Predicting Catalogue Demand
Project Overview
Tasked with predicting how much money a company can expect to earn from sending a catalogue to new customers, this project builds a linear regression model to provide management with a recommendation on the expected return from the expenditure.
Step 1: Business & Data Understanding
Business
The costs of printing and distributing are $6.50 per catalogue.
The average gross margin (price - cost) on all products sold through the catalogue is 50%.
Data
p1-customers.xlsx - This dataset includes information on 2,300 existing customers.

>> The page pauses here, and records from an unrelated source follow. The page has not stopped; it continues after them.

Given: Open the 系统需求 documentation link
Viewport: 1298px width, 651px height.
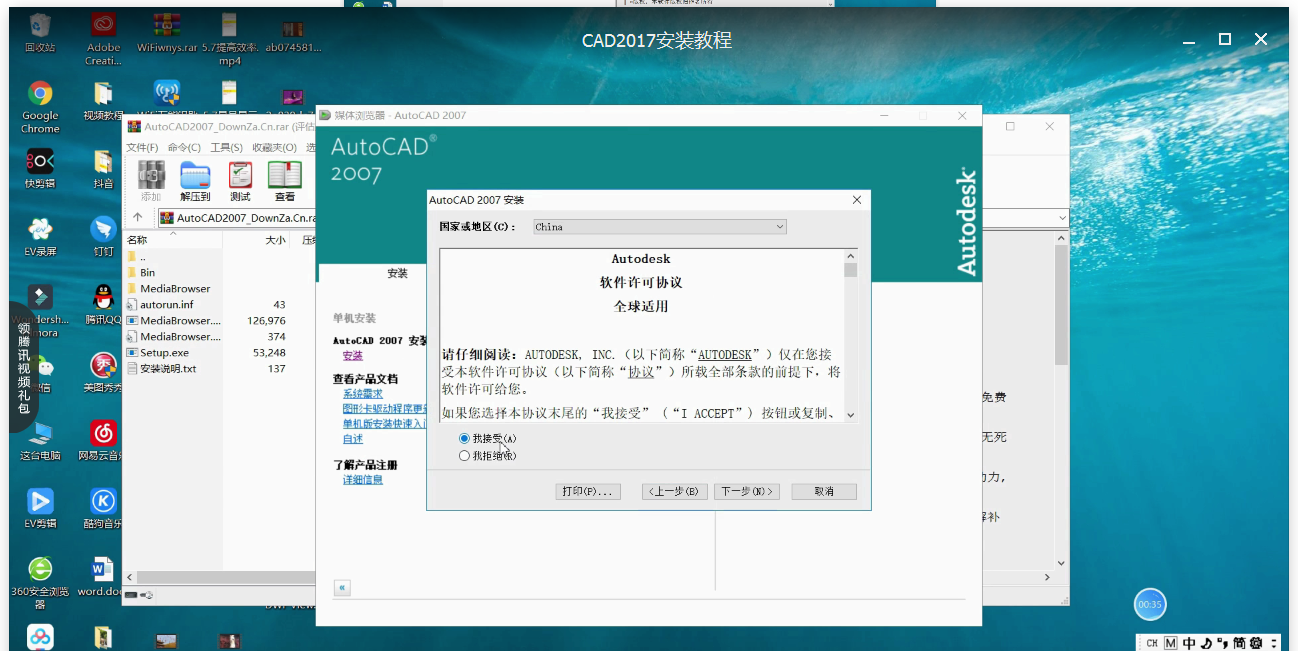Looking at the screenshot, I should 362,393.

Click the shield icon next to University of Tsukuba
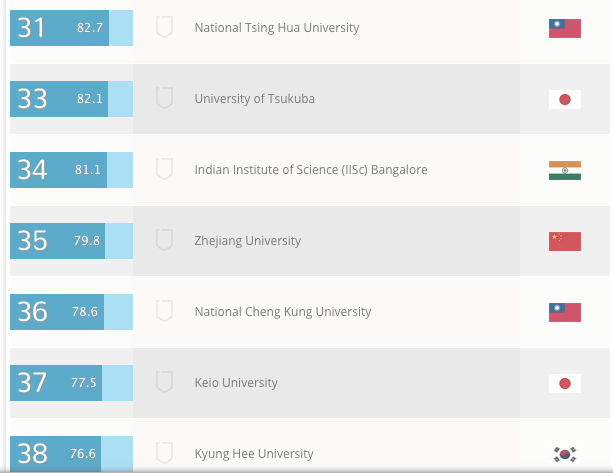pyautogui.click(x=165, y=99)
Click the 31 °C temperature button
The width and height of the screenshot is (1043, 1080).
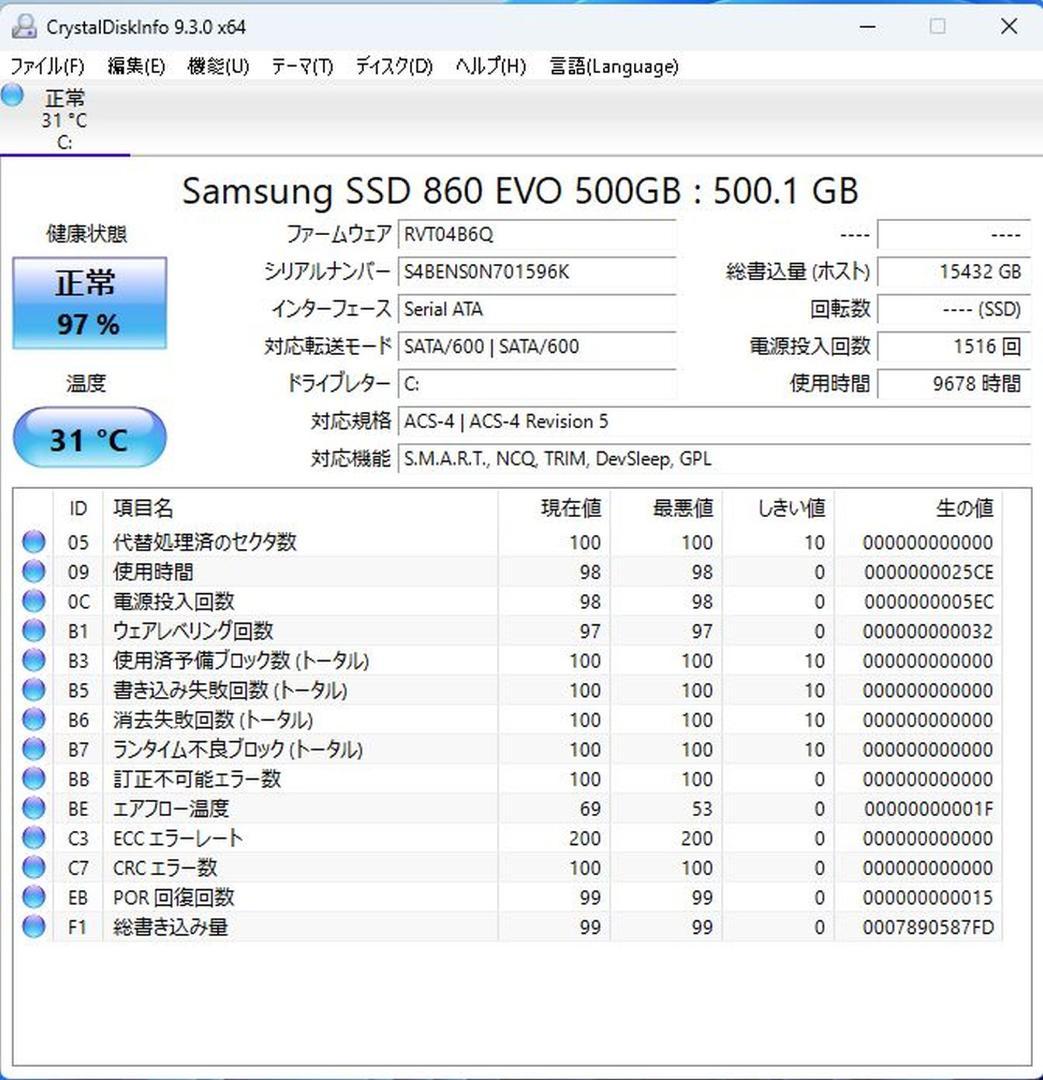coord(89,438)
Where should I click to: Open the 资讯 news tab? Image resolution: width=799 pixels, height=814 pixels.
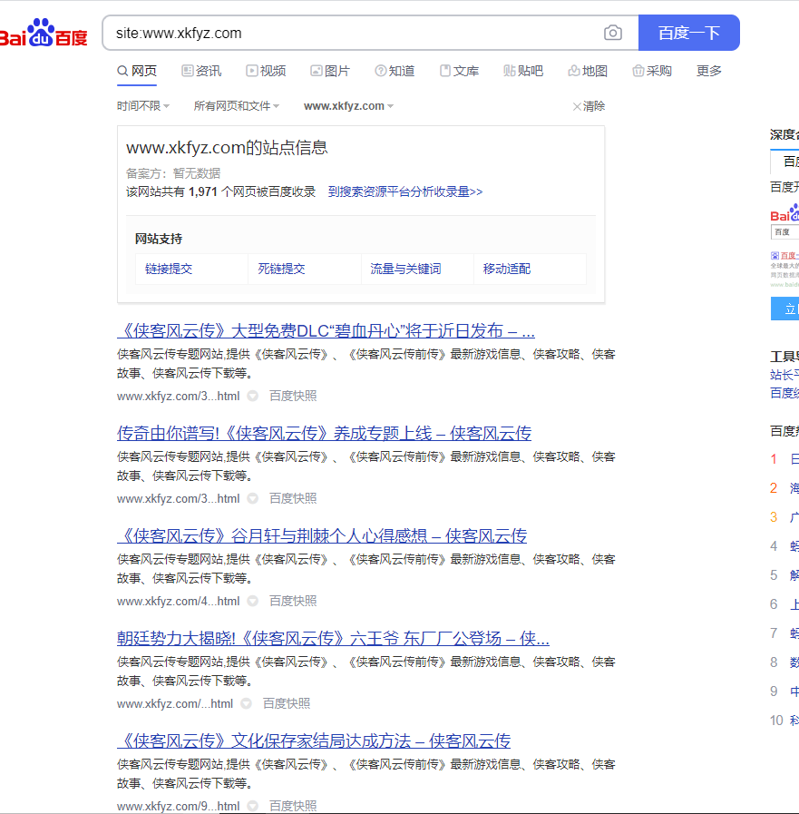pos(201,71)
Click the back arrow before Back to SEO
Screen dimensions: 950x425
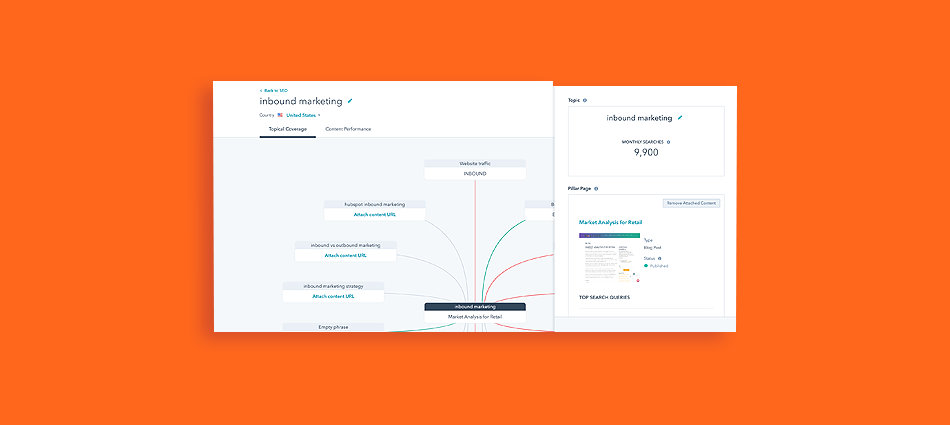pyautogui.click(x=260, y=90)
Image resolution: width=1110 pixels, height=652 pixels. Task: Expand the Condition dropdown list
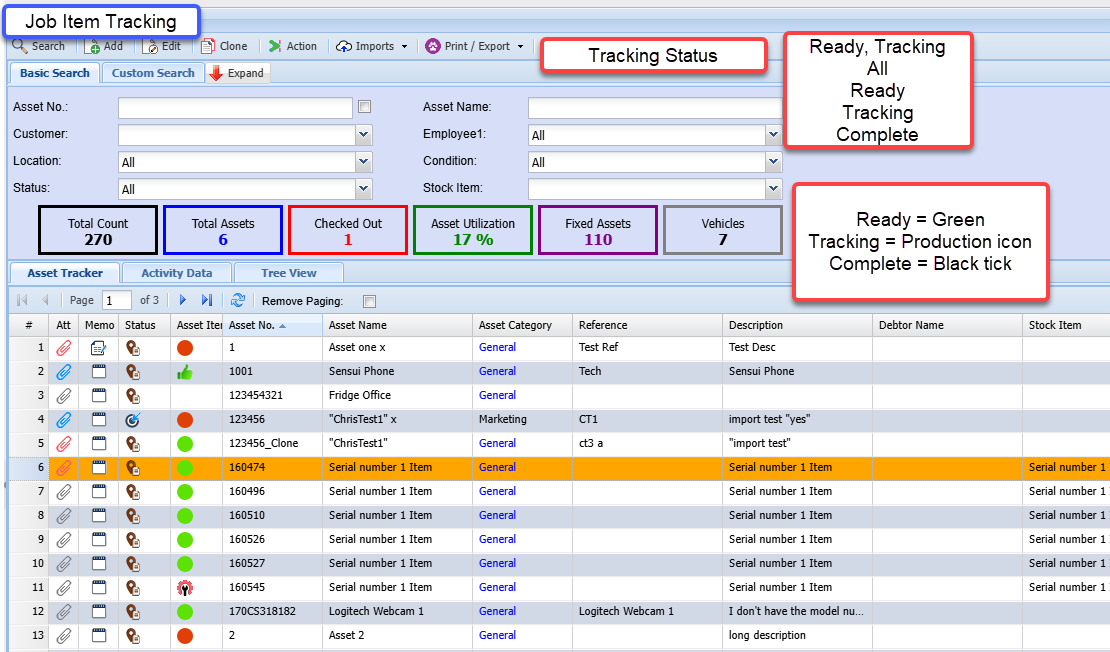pos(773,162)
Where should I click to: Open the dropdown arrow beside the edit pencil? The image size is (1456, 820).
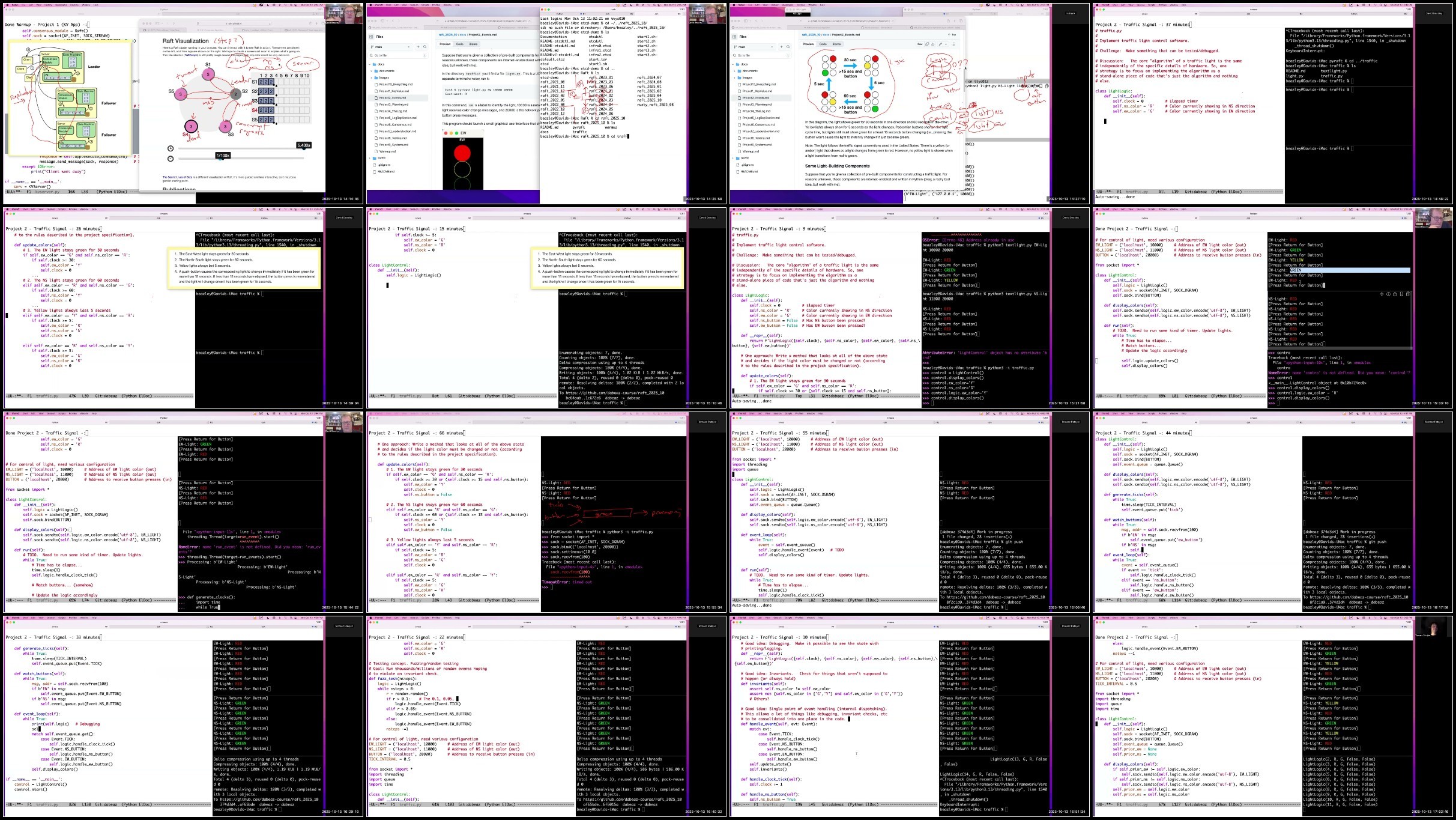946,44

p1-mailinglist.xlsx - This dataset is used to estimate how much incremental revenue the company can expect from sending the mail catalogue from the 250 new customers.
Step 2: Analysis, Modelling, and Validation
Step 3: Make a recommendation
Step 1: Business & Data Understanding
Qs: What decisions need to be made?
Predict how much money the company can expect to earn from sending out a catalogue to 250 new customers. Will the expense be justified by a minimum expected profit of at least $10,000?
Qs: What data is needed to inform these decisions?
The customer profile of existing customers. Customer profile relates to any information that may help build an understanding of customer segments.
Step 2: Analysis, Modelling, and Validation
Qs: How are the predictor variables chosen?
For a variable to be considered a candidate, it must be present in both the training and test data set. This results in the following predictor variables for consideration:
-Name, Customer_Segment, Customer_ID, Address, City, State, ZIP, Store_Number, Avg_Number_Products_Purchased, #_Years_as_Customer
-Each value for the variables 'Name', 'Customer_ID', 'Address', 'State' and 'ZIP' is unique and cannot be used to discriminate between the target variable.
-The variables 'City', 'Store_Number', and '#_Years_as_Customer' are not statistically significant at the 0.05 level and are also therefore removed from consideration.
That leaves the variables 'Customer_Segment' and 'Avg_Number_of_Products_Purchased.'
Qs: Explain why your linear model is a ‘good’ model.
The adjusted r-squared is 0.83, suggesting a significant proportion of the variation in 'Avg_Sales_Amount' is explained by the predictor variables 'Customer_Segment' and 'Avg_Num_Products_Purchased'. Both predictor variables are statistically significant at the 0.001 level.
Qs: What is the best linear regression equation based on the available data?
Y = 303.46 -149.36 * Customer_SegmentLoyalty Club Only – 281.84 * Customer_SegmentLoyalty Club Only and Credit Card - 245.42 * Customer_SegmentStore Mailing List + 66.98 Avg_Num_Products_Purchased + 0 * Customer_SegmentCredit Card Only
Step 3: Recommendation
Qs: What is your recommendation? Should the company send the catalogue to these 250 customers?
The expected profit contribution is $21,987.45, which is above the minimum investment threshold of $10,000. The company should therefore send the catalogue to the 250 new customers.